● **Description of the task**:
Exact repetition is required: output every record in full.

● **Entries supplied**:
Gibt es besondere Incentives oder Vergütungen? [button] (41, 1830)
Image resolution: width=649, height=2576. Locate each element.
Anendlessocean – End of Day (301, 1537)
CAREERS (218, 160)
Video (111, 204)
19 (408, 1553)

● **Completed task**:
Gibt es besondere Incentives oder Vergütungen? [button] (41, 1830)
Image resolution: width=649, height=2576. Locate each element.
Anendlessocean – End of Day (301, 1537)
CAREERS (218, 160)
Video (111, 204)
19 (408, 1553)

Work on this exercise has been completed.